Fig. 7. Heptane-soluble asphaltenes (left) and proposed possible molecular structure (right).

Due to their poor solubility properties in some hydrocarbons, asphaltenes can be present as solid particles and can assist in foam and emulsion formation in amine units or glycol units. Asphaltenes also have been known to retrograde condense in downstream process units, such as desiccant dehydration towers. They are also responsible for valve plugging in absorbers.

The presence of these components can be eliminated by filtration, solvent treatment (solubilizing asphaltenes) or chemical additives (modifiers known as dispersants). These additives change the surface of the asphaltene molecule in such a way that agglomeration of the particles does not occur and solids are minimized.

Waxes. These are usually solid crystalline deposits, soluble in crude oil and other hydrocarbon streams (Fig. 8). They can have carbon linear alkane chains or cyclic component chains varying from C18 to C65 (Fig. 9). Waxes are native components in some gas streams and can have a more pronounced impact as a result of temperature and pressure variations in the gas stream.

Engel Fig 08

Fig. 8. Paraffin waxes removed from an inlet separator.


Engel Fig 09

Fig. 9. Schematic structure of typical waxes. 

As with asphaltenes, waxes are prone to depositing in many locations within a process unit, disrupting proper flow hydraulics in absorbers and regenerators, heat exchangers, valves and flash drums. Separation of these components is fairly difficult. Filtration using specialized media is essential for wax separation. Care must be taken for certain gelatinous waxes. Other options are the use of upstream cold sections to condense and sometimes solidify the waxes.

Water. Sour gas streams containing water are far more corrosive than their dry versions. This corrosion is caused by the hydrolysis or dissociation of acid gases in water. Gas streams are normally saturated with water vapor at the hotter wellhead conditions, so water is a constant contaminant in the production and processing of sour gas streams as the gas stream cools during pipeline transportation.

Some water and produced water streams can contain high salts concentration (i.e., brine, hardness, etc.), causing not only gas processing unit contamination, but also compressor failures by solids accumulation and gasket degradation. Therefore, inlet separation must minimize liquid water breakthrough because it is important to keep fouling and corrosive components out of gas processing unit systems. This process is carried out with the use of a horizontal two- or three-stage phase-separation vessel with proper design and fabrication.

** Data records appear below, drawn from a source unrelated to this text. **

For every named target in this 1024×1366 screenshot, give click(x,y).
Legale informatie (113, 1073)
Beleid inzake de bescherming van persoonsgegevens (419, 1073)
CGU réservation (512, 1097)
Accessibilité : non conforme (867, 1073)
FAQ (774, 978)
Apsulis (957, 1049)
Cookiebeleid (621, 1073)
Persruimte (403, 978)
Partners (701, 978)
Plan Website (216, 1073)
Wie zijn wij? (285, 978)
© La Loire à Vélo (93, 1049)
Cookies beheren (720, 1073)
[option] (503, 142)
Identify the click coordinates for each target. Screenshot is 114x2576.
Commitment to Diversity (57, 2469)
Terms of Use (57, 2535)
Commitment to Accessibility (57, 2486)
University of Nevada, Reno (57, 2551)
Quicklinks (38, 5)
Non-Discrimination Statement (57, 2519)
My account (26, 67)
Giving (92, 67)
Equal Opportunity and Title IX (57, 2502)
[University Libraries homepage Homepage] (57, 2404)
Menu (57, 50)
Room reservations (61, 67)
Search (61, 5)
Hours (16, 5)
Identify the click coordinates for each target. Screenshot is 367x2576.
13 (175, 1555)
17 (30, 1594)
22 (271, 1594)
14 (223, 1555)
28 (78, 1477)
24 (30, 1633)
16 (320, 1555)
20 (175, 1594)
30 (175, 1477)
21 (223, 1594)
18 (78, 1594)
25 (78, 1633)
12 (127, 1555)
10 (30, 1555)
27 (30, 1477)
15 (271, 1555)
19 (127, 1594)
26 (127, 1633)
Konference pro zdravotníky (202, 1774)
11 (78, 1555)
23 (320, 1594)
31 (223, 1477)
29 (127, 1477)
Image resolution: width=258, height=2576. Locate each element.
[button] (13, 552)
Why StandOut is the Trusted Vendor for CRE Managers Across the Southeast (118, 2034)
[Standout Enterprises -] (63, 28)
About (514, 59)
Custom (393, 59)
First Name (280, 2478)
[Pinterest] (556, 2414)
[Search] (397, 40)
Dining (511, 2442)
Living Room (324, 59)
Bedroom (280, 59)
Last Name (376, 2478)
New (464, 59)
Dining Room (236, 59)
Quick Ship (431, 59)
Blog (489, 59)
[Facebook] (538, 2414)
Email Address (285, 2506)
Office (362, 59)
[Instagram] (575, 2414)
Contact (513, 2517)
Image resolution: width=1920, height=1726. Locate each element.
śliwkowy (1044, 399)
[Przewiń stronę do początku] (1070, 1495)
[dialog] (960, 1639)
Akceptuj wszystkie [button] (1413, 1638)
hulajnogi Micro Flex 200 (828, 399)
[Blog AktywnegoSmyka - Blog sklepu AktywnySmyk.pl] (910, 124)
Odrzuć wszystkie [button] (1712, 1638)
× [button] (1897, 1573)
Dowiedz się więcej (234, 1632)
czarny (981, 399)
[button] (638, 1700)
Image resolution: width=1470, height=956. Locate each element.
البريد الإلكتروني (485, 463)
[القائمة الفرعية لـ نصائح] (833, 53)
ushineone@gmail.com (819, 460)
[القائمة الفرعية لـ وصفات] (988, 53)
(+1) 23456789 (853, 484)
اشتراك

Oxygen. The presence of oxygen (O2) causes the formation of heat-stable salts and oxidation products of gas processing solvents. Heat-stable salts are salts that do not regenerate under normal process conditions in amine units, causing a decrease in the unit’s efficiency and enhancing corrosion rates. O2 also causes oxidation of amine molecules, degrading the amine solvent by breaking apart the original molecular structure and, therefore, generating a number of contaminants.

Many of these contaminants can also cause foaming. It is always better to remove O2 at the source. O2 is a very reactive gas, so it has usually reacted with a number of components prior to entering an amine or glycol system. However, even the presence of 1 ppmv or 2 ppmv of O2 is enough to form a considerable volume of heat-stable salts and oxidation products in amine solutions. Many operators ask, “How much O2 is too much O2?” The correct answer is, “Anything more than 0 ppmv.”

O2 must not be allowed to enter an amine or glycol process. A number of upstream systems can cause O2 ingression (primarily associated with vapor-recovery systems in oil production facilities). Possible alternatives are O2 scavenger beds or O2 scavenging chemical additives. O2 will not be removed in a typical inlet separation device.

Mercury. This is a highly toxic, bio-accumulative heavy metal. It interacts with certain metals, causing amalgamation and leading to catastrophic equipment failures. The deleterious effects of elemental metallic mercury (liquid) are most prevalent in liquefaction plants utilizing braised aluminum heat exchangers; however, many gas feeds can have mercury contaminants. 

Due to the extreme cold temperatures in liquefaction processes, aluminum is the preferred exchanger metallurgy because it is not as brittle as steel. Separation in gas streams is accomplished by solid scrubber beds and impregnated solid state beds. These can be activated carbon or zeolites impregnated with sulfur components. These impregnated materials react with certain mercury forms, resulting in the formation of mercury salts within the bed. One caution prior to installing any mercury-removal technology is to consider mercury disposal after it has been separated. Also, it is recommended to thoroughly and rigorously characterize the mercury contaminants to be separated, as not all mercury contamination is elemental mercury. Mercury contamination, in general, falls into the following categories:

  1. Elemental liquids mercury
  2. Mercury ions (water-based)
  3. Solid mercury salts and/or oxides
  4. Organo-mercury (gas-phase) species.

All of these mercury contamination forms require different removal strategies and methods.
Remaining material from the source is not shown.